Une grande horloge cristalline est suspendue au plafond tandis qu’Igor Shyshko incarne la sculpture du corps. Ouvrant le spectacle sur un rituel Yogi, le danseur tient l’équilibre à la force de l’esprit, avec des mouvements d’une lenteur presque cruelle. Le corps vibrant, les yeux perçants de concentration, le danseur tire sa capacité physique à bout. Le geste semble simple et pourtant…
Tempête sous un crâne
Derrière la tranquillité physique se cache le tumulte de l’esprit, de la nécessité perpétuelle du mouvement qui nous fatigue, qui nous tasse et nous achève. Si la pièce débute sur un son électronique, peu à peu, les enceintes « crachent » les bruits de la ville, des voitures, des Klaxons, de La Walkyrie de Wagner qui est jouée au loin (peut-être une référence à la Monnaie qui produit Le Ring en ce moment).
Le bruit devient insupportable, incarnant le troisième corps (presque matérialisé) de la scène. Mêlant l’électronique et la voix d’opéra, la musique composée par Alain Franco rappelle celle de Pan Daijing, lancinante et cruelle.

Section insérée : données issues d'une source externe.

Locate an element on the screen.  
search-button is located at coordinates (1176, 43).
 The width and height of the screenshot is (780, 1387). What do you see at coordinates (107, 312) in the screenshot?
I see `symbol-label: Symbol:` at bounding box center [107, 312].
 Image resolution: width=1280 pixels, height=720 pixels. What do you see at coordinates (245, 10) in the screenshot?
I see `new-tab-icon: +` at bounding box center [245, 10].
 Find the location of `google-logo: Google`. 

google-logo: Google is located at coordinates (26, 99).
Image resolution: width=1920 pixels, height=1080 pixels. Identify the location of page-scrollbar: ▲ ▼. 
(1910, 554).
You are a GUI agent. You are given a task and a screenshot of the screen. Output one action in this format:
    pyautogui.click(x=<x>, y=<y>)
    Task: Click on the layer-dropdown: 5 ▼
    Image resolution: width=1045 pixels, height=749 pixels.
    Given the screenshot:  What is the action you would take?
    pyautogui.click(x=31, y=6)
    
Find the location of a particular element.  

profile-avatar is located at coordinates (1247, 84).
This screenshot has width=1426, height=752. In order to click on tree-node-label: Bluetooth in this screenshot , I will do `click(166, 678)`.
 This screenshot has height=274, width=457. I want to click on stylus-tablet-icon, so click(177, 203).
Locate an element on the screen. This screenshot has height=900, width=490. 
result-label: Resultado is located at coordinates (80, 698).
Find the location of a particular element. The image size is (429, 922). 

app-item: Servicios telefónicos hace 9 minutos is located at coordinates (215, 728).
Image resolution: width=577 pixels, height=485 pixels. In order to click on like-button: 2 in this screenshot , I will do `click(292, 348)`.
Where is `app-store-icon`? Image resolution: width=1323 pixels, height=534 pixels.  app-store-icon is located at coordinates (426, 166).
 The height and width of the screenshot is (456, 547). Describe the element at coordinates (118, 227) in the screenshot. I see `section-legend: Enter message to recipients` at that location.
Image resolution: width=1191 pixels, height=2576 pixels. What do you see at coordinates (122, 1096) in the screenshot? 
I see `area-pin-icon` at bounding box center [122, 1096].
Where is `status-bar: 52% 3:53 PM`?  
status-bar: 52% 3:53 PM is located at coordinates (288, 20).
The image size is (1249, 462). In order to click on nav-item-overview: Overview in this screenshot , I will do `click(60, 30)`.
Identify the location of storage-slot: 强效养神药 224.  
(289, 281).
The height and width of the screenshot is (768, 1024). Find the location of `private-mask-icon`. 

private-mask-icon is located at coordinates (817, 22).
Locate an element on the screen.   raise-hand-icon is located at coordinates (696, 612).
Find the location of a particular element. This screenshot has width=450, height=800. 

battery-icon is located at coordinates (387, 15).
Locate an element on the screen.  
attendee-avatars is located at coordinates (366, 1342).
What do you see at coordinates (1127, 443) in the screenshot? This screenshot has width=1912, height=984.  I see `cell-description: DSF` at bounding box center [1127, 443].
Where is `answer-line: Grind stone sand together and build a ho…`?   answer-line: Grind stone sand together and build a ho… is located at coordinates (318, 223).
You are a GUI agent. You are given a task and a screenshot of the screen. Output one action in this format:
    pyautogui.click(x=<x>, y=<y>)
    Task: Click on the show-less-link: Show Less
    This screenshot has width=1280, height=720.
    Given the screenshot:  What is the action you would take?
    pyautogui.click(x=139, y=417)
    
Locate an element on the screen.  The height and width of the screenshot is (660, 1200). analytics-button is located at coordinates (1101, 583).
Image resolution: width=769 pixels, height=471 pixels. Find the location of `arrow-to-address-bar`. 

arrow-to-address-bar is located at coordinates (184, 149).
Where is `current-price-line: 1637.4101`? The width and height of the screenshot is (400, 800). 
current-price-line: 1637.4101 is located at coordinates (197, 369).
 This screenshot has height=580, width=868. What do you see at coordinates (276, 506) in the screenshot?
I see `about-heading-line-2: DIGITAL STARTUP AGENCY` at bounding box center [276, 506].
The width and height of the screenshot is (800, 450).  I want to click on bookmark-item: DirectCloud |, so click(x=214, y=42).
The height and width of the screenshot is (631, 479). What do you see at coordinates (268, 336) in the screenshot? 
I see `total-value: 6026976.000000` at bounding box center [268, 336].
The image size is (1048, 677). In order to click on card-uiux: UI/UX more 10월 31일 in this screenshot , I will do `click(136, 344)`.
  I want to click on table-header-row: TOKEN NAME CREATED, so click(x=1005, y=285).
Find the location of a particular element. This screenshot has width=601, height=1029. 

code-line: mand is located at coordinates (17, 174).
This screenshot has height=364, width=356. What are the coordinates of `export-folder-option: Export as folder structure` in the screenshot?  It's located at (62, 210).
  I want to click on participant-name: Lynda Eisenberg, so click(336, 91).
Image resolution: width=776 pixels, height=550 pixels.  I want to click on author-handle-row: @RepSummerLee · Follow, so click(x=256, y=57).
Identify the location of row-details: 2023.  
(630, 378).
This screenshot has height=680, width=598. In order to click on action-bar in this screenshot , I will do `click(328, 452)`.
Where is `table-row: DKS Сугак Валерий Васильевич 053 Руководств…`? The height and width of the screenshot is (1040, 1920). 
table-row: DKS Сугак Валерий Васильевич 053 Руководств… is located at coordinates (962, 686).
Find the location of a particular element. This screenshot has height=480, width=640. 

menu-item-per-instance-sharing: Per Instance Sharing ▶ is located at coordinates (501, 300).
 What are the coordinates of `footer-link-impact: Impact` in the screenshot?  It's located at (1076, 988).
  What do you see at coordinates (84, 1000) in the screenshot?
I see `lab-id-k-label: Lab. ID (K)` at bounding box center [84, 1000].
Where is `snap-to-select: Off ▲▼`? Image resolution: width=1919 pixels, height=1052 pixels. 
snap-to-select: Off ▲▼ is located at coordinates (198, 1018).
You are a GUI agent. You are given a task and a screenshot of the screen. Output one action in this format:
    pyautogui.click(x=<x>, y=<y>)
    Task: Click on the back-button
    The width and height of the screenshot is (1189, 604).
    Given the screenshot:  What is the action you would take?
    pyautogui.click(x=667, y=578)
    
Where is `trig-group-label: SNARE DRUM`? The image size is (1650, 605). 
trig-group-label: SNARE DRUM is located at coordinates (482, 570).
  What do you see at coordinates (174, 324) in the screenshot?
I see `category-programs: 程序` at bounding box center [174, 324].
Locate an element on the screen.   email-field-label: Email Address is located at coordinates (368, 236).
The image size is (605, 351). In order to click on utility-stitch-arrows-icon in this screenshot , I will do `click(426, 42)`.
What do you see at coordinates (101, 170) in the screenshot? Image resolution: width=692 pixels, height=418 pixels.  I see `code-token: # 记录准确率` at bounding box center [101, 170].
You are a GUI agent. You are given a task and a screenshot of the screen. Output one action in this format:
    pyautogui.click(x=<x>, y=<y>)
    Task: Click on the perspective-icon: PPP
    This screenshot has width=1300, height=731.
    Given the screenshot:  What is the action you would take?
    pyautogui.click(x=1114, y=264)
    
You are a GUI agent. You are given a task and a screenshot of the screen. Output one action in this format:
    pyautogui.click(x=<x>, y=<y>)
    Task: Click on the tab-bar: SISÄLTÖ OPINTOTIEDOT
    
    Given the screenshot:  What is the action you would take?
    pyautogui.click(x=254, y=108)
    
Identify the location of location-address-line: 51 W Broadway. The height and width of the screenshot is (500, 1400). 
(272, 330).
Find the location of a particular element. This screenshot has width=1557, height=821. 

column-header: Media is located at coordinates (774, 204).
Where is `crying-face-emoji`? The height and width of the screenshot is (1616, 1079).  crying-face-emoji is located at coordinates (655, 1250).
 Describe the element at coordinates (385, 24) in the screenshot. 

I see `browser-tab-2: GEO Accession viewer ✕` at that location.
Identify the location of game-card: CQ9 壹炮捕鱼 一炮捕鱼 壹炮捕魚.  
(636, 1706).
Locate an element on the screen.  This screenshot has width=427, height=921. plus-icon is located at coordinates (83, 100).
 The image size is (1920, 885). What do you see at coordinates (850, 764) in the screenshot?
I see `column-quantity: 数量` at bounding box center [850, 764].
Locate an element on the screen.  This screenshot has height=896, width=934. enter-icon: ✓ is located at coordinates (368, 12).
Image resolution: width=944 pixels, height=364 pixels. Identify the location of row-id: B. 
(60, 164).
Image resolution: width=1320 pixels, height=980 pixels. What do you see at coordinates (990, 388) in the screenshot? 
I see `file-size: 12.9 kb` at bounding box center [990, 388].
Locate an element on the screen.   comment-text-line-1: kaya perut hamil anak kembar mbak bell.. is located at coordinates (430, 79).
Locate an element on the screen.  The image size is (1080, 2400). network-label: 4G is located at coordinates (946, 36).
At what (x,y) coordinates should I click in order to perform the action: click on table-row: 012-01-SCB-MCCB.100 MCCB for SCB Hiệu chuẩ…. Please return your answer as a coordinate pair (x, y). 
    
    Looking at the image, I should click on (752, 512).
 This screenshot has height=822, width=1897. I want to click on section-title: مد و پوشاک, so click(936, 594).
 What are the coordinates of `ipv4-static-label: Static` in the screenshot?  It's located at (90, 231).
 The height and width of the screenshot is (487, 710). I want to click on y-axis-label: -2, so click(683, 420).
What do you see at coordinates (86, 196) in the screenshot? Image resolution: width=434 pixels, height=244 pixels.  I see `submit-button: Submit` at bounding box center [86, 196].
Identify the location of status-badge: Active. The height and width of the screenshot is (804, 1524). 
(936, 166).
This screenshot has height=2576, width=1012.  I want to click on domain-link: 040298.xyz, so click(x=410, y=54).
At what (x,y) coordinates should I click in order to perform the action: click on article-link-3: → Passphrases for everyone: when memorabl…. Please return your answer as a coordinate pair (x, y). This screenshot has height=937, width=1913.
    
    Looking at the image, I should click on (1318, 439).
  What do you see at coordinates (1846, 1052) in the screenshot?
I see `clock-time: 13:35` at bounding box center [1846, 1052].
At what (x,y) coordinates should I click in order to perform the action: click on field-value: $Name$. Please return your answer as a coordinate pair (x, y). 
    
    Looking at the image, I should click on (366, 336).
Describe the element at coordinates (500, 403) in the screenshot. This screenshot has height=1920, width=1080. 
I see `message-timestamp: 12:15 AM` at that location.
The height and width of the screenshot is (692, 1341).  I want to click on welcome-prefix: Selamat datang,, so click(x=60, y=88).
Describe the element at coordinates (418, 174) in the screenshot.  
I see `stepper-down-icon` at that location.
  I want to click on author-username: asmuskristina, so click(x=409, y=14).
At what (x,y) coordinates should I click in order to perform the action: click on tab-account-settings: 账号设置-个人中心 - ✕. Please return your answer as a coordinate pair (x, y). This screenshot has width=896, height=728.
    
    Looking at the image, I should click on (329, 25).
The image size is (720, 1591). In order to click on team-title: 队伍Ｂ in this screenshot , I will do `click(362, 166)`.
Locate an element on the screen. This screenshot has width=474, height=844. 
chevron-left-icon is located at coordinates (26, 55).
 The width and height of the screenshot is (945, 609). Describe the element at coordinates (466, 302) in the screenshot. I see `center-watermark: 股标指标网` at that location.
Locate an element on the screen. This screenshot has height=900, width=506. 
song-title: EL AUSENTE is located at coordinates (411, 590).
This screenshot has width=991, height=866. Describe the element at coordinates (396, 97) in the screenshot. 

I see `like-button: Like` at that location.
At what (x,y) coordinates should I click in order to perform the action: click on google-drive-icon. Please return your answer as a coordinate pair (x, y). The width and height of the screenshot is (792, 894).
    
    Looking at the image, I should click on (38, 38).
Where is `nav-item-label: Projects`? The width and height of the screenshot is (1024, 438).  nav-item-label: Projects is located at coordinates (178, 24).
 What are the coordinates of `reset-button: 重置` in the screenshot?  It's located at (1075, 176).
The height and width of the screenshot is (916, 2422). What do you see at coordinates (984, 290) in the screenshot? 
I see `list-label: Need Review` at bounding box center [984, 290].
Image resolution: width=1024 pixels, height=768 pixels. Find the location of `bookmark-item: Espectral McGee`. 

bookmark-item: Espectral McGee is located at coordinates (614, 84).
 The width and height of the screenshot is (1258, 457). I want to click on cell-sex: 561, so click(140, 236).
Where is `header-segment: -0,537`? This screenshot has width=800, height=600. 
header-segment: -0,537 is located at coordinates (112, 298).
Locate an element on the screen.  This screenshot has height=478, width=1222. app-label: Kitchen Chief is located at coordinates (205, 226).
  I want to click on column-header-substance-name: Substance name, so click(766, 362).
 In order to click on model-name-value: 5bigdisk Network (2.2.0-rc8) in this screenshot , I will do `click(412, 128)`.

Petit à petit, tout s’emmêle.
La clarté du Yogi se trouve perturbée par la nécessité de mouvement, de voix et de morcellement. Joint par Logan Lopez Gonzalez et sa voix claire, les notes s’apposent au corps. Prenant les voix d’opéra en Hébreu, allemand, anglais et en français, tout se mélange. La vie en Rose d’Édith Piaf côtoie les sirènes de pompiers et les cris de rue, l’incessant bruit pousse le corps du chanteur et du danseur à se poursuivre et entrer en chaos. Les arias se font plus rares, moins musicaux, plus abstraits.
Peu à peu, l’envie de silence s’impose, faisant face à sa propre incapacité de trouver le calme du quotidien. Condensé de nos angoisses, Malus est la présentations de nos folies et de nos répétitions inlassables. Les deux corps se débattent pour rester dans le néant, finalement. Le réel disparait vers l’absurde densité des folies humaines.